The expression patterns of those key genes were explored by scRNA-seq analyses of human liver tissues from GSE136103 [28]. scRNA-seq data of four samples including two healthy liver samples (GSM4041156 and GSM4041159) and two NAFLD liver samples (GSM4041162 and GSM4041163) were analyzed with Seurat approach [29]. The types of cells in liver tissues were annotated with the combination of findings from human liver cell atlas and the annotation analyses with SingleR [30, 31]. The expression patterns of those top 10 up-regulated genes in RRA analysis on NASH and RRA analysis on fibrosis were analyzed through the findings above together with evidence from Human Protein Atlas (https://www.proteinatlas.org/).

Statistical analysis

Difference in gene expression levels between groups was determined by Mann–Whitney U test.
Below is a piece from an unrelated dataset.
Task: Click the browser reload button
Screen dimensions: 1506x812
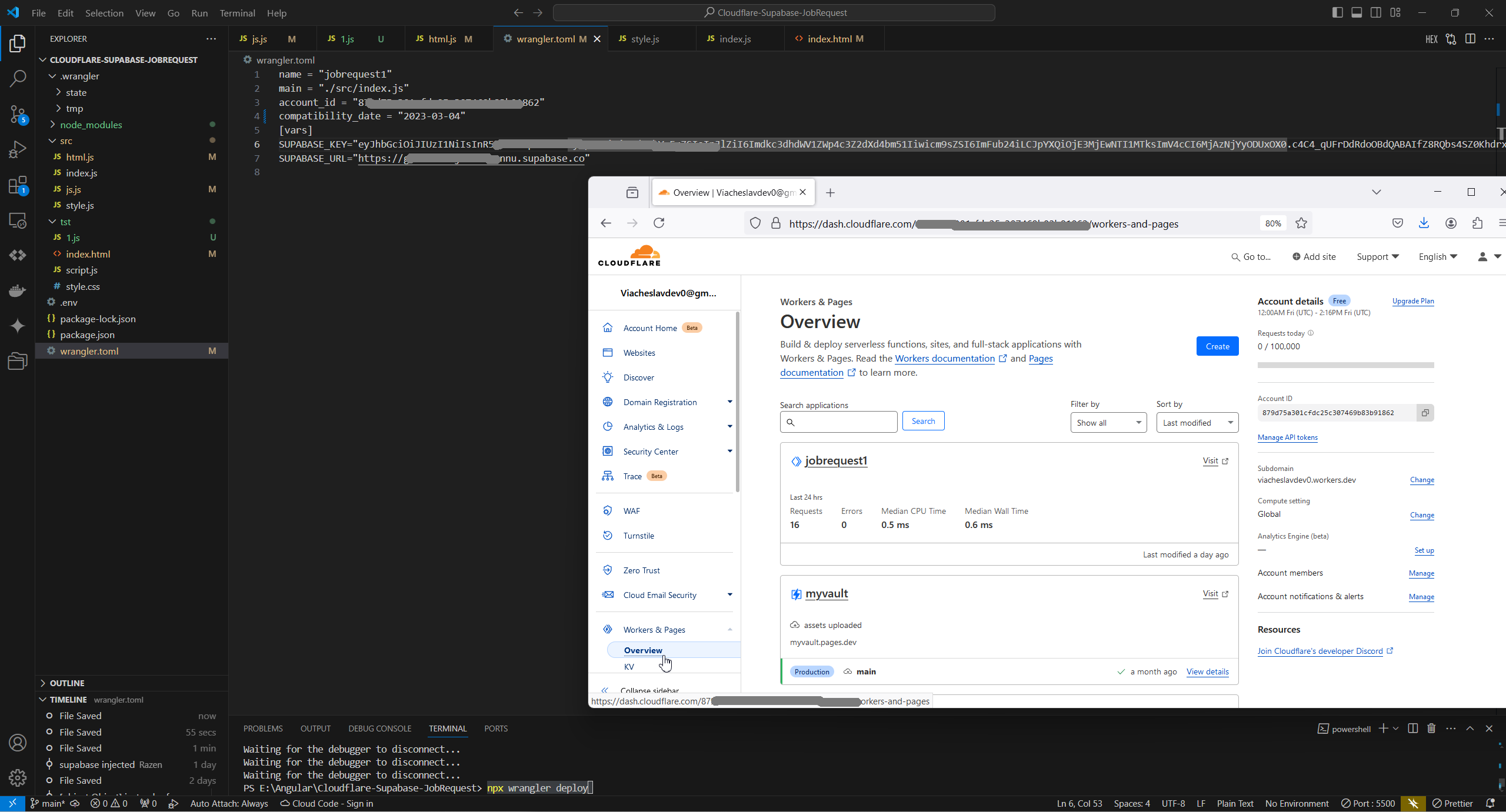Action: [659, 223]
The enrichment scores from GSVA were compared between groups using unpaired t test. Receiver operating characteristic (ROC) analysis was also performed. P < 0.05 was considered statistically significant. R software (Version 3.6.1) was used in data analyses.

Results

Transcriptomic signature of NASH development

Based on the predefined inclusion criteria, 12 liver transcriptome datasets were included, and the main characteristics of these datasets were shown in Supplementary Table 1. These 12 datasets contained a total of 281 NASH patients and 252 NAFL controls.

RRA analysis identified 141 crucial genes involved in the progression from NAFL to NASH, 116 of which were significantly up-regulated in NASH liver tissues (Supplementary Table 2, 3). Those top 10 up-regulated genes included SPP1, FBLN5, CHI3L1, CCL20, CD24, FABP4, GPNMB, VCAN, EFEMP1, and CXCL10 (Fig. 1A). SPP1 was the most significant gene aberrantly expressed between NAFL and NASH (adjusted P = 2.29E-15), followed by FBLN5 (adjusted P = 7.24E-13) and CHI3L1 (adjusted P = 1.62E-12) (Supplementary Table 2, 3).

Fig. 1
figure 1

Identification of transcriptomic signature of NASH development. Figure 1-A, Heatmap in the RRA analyses of 12 liver transcriptome datasets comparing NASH with NAFL. The number was for the log2 value of fold change. The red color indicated up-regulation in the NASH liver tissues, while the green color indicated down-regulation in the NASH liver tissues. Figure 1-B, GO enrichment analyses of those crucial genes involved in the progression from NAFL to NASH. The significance of enrichment was expressed by the log10 value of Benjamini adjusted P value together with the color transition from white to red. The gene number was for the number of enriched genes in certain functional pathway, while the percentage was for the proportion of enriched genes among total genes in certain functional pathway. Figure 1-C, PPI networks of those crucial genes identified in RRA analysis of NASH. Figure 1-D, Comparison of the difference in the GSVA enrichment score of NASH transcriptomic signature between NASH patients and NAFL patients

GO analyses of those 141 crucial genes suggested that their functions were characterized by multiple extracellular matrix (ECM)-related pathways, such as Extracellular matrix (Benjamini P = 2.71E-14) and Extracellular space (Benjamini P = 5.42E-14) (Fig. 1B; Supplementary Table 4). Several non-ECM-related pathways were also enriched such as Chemokine receptor binding (Benjamini P = 0.005) and Immune response (Benjamini P = 0.04). The outcomes above suggested that ECM-related pathways were the main functional pathways involved in the progression of NASH, and immunity-related pathways were also involved. PPI analysis suggested there were intensive interaction networks among those crucial genes, and some candidate hub genes were identified such as SPP1, LUM, and COL3A1 (Fig. 1C).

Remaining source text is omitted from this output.